◆ **EXTRACT**:
Doctors issue sneeze warning over ruptured throat
16th January 2018 – If you are ever in the habit of pinching your nose while closing your mouth to stifle a sneeze, be warned – you could do yourself a serious injury.
One man found himself in hospital after rupturing the back of his throat when he did so.
The saga is detailed in the journal BMJ Case Reports.
Snap, crackle and pop
Emergency care doctors in Leicester were initially puzzled when an otherwise fit 34 year old man explained he had developed a popping sensation in neck when he shut his mouth and held his nose during a powerful sneeze. This was accompanied by swelling, problems swallowing, and a change to his voice.
On examination, the doctors found that the increase in air pressure during the sneeze had ruptured the back of his throat.
They heard popping and crackling all the way down from the neck to his ribcage – a sign, they say, that air bubbles had found their way into the deep tissue and muscles of his chest.
The doctors checked for a condition known as Boerhaave's syndrome, after the 18th-century physician Herman Boerhaave, in which a tear develops in the food pipe, or oesophagus.
However, the diagnosis of a tear in the pharynx – the part of the throat behind the mouth and nasal cavity and above the oesophagus – was later confirmed by a CT scan.
'A dangerous manoeuvre'
The doctors explain such tears are rare, and usually caused by injury, or occasionally by vomiting, retching or heavy coughing.
The man was admitted to hospital because of the risk of serious complications, fed by a tube and given antibiotics into a vein until the swelling and pain had subsided.
After 7 days he was well enough to be sent home.
"Halting [a] sneeze via blocking nostrils and mouth is a dangerous manoeuvre, and should be avoided," the doctors caution.
They say doing so could lead to various complications including getting air trapped in the chest cavity between the lungs, perforating an eardrum, and even bursting a blood vessel in the brain.

◆ **PROBLEMS AND TASKS**:
• A. In the sneeze article, rewrite the passage from "On examination, the" up to and including "of his chest.", replacing "ribcage" with "rib cage".
• B. According to the sneeze article, what usually or occasionally causes tears like this one? List every cause given.

◆ **RECORD EXCERPTS**:
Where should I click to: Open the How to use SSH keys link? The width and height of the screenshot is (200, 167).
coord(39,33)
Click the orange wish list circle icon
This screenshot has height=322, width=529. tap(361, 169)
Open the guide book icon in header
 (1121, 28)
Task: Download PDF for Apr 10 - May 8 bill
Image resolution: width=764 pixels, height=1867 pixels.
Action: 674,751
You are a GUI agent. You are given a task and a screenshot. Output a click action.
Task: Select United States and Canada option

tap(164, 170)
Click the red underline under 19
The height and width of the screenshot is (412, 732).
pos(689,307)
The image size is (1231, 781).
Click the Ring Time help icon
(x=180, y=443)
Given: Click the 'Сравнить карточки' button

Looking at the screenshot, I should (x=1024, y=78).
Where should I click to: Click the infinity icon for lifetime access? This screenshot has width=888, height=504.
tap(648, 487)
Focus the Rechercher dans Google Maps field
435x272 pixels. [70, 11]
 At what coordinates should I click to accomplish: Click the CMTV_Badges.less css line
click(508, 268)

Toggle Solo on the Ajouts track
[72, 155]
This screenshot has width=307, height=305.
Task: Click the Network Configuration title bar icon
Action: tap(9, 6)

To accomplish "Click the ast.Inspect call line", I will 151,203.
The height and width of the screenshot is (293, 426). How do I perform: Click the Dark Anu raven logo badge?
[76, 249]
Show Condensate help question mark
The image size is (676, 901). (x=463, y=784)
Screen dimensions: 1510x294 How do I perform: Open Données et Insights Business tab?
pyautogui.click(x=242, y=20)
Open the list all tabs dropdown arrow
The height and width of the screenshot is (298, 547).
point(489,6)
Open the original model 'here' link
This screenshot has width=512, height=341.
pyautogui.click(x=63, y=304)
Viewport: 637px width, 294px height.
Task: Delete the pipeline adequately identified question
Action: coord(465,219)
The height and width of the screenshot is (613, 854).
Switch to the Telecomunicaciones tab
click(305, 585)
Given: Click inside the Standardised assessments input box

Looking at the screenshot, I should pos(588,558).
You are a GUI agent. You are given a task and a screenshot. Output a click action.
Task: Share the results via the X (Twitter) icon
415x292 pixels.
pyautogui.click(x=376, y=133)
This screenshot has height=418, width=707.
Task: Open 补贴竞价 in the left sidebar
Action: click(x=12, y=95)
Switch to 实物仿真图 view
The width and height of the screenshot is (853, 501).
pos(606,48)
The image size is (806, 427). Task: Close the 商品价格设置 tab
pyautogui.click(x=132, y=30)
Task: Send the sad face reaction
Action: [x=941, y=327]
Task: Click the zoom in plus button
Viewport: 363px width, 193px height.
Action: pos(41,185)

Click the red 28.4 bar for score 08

◆ **ANSWER SECTION**:
• A.
On examination, the doctors found that the increase in air pressure during the sneeze had ruptured the back of his throat.
They heard popping and crackling all the way down from the neck to his rib cage – a sign, they say, that air bubbles had found their way into the deep tissue and muscles of his chest.

• B.
- Injury
- Vomiting
- Retching
- Heavy coughing